In this study, I draw from these technographic sensibilities to foreground how the GSD's technical aspects—its data sources, mechanism of synthesis, and uses—relate to the data justice concerns articulated in the conceptual framework. As the analysis will show, seemingly minute aspects of the “Global Synthetic Datasets” invite critical data justice considerations.
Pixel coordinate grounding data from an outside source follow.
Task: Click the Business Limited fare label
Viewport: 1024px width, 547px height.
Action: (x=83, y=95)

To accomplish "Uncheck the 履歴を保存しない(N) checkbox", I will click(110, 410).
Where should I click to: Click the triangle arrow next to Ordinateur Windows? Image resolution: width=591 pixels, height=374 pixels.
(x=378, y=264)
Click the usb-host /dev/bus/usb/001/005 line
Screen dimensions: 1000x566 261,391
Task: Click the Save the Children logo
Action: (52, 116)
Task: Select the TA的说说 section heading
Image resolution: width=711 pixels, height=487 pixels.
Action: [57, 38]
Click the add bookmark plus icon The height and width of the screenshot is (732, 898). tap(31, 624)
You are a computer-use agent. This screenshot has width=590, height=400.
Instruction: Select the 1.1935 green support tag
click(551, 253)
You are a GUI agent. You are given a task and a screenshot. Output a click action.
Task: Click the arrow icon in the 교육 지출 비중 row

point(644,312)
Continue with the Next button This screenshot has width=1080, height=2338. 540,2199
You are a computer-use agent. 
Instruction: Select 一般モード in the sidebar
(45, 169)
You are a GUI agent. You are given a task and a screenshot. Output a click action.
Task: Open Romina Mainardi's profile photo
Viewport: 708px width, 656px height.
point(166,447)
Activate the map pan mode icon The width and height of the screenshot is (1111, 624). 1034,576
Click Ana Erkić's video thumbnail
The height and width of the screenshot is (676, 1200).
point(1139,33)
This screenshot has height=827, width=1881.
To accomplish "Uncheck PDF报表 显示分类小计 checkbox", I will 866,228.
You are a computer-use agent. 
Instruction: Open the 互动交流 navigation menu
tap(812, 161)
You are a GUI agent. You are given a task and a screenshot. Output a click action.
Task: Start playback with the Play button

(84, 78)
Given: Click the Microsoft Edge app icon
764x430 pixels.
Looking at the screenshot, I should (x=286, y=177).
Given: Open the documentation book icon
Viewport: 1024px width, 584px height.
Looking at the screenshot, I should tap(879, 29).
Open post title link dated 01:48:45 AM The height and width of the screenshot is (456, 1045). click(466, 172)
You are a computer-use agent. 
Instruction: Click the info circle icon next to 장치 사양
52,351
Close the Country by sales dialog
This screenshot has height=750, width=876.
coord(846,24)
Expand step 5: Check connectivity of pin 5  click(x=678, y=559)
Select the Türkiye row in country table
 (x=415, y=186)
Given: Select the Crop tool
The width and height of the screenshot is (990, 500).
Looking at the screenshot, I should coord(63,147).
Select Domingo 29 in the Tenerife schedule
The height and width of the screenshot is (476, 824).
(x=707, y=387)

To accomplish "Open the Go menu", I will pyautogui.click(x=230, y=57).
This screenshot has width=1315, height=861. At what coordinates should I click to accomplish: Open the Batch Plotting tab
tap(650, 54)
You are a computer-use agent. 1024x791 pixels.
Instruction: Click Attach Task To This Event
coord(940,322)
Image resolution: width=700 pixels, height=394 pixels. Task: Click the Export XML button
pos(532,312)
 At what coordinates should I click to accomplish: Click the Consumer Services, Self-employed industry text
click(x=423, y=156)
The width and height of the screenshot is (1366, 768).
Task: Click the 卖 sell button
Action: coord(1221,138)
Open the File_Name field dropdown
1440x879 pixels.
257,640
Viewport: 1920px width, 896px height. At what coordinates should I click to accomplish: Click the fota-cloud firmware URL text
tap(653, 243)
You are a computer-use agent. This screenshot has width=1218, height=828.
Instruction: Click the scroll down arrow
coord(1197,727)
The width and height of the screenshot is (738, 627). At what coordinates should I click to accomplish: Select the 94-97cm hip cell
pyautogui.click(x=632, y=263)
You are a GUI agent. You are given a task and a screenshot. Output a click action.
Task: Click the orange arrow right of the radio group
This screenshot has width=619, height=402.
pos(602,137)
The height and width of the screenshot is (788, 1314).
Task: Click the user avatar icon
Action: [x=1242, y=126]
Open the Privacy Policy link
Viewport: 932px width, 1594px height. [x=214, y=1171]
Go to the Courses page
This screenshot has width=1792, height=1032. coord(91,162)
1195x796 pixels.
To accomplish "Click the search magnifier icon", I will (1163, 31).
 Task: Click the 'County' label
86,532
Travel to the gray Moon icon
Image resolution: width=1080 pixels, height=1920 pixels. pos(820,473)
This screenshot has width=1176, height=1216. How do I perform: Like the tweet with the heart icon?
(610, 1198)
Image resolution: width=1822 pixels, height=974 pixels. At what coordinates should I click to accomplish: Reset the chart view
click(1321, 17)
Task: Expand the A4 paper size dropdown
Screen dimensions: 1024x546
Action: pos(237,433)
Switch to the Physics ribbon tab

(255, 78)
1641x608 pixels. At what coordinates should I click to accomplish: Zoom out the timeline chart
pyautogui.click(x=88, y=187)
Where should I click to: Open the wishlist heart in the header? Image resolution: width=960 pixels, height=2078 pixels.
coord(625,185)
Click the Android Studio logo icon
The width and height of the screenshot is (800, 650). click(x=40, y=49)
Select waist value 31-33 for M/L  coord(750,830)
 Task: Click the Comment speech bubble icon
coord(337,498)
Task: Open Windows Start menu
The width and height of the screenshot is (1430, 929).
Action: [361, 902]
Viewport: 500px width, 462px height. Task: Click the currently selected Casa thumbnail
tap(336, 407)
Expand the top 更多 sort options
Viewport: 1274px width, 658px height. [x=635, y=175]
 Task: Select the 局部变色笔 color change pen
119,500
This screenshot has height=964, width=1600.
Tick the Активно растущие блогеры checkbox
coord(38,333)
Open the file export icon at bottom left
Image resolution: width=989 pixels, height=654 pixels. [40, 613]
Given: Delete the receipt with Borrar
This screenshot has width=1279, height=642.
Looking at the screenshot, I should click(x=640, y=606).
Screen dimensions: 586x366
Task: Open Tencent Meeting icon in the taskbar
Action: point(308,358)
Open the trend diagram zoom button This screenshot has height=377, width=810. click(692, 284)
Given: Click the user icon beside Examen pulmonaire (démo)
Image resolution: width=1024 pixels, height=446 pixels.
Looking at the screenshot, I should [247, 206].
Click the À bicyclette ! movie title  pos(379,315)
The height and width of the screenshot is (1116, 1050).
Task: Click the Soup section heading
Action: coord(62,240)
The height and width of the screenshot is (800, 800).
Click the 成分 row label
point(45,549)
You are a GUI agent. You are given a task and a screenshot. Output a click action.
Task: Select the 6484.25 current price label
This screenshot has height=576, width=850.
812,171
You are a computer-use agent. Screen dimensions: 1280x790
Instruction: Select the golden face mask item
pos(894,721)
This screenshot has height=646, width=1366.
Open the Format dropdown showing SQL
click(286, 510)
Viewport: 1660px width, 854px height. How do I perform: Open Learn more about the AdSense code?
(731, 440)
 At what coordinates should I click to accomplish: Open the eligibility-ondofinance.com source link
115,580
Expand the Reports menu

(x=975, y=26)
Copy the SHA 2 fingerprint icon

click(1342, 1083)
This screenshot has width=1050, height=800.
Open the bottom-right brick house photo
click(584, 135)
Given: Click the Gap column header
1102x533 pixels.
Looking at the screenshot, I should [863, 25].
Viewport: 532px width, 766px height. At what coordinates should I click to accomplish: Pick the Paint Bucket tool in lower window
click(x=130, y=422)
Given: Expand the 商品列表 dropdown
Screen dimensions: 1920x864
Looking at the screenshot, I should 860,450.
Empirically, this article enacts the technographic approach by mobilizing a wide range of publicly available sources about the GSDs, including press releases, YouTube videos, codebooks, digital interfaces, and PowerPoint explainers. These were located by means of a systematic online search for publicly available materials produced by the involved project partners, including the IOM, Microsoft Research, and The Counter Trafficking Data Collaborative (CTDC). Accordingly, the resulting body of empirical material approximates an exhaustive overview of all publicly available sources regarding the GSDs. The benefit of mobilizing this diverse range of materials is that it allows a comprehensive picture of the GSDs’ technical specificities as well as the narratives surrounding them. Additionally, in October 2024, I conducted three key informant interviews with practitioners, selected and recruited on the basis of being directly and centrally involved in the GSDs’ production. The number of people directly engaged in the GSD's production was relatively limited due to the project's small scale, hence the rather small number of interviews. My informants worked for two different organizations: an innovation research lab and a multinational service provider. They spanned three different professional roles: a technology analyst, a global migration expert, and a quantitative data analyst. They were engaged in multiple stages of the GSDs’ lifecycle, including their production, successive updates, and support of downstream uses. Thus, the interviews were highly conducive to gaining a deeper understanding of the sociotechnical processes surrounding the GSD's production and uses. This body of empirical material was iteratively analyzed by means of thematic analysis (Bryman, 2012) geared towards the outlined data justice dimensions of political economy, (in)visibility, digital (dis)engagement, and non-discrimination. The Appendix contains a comprehensive overview of these materials.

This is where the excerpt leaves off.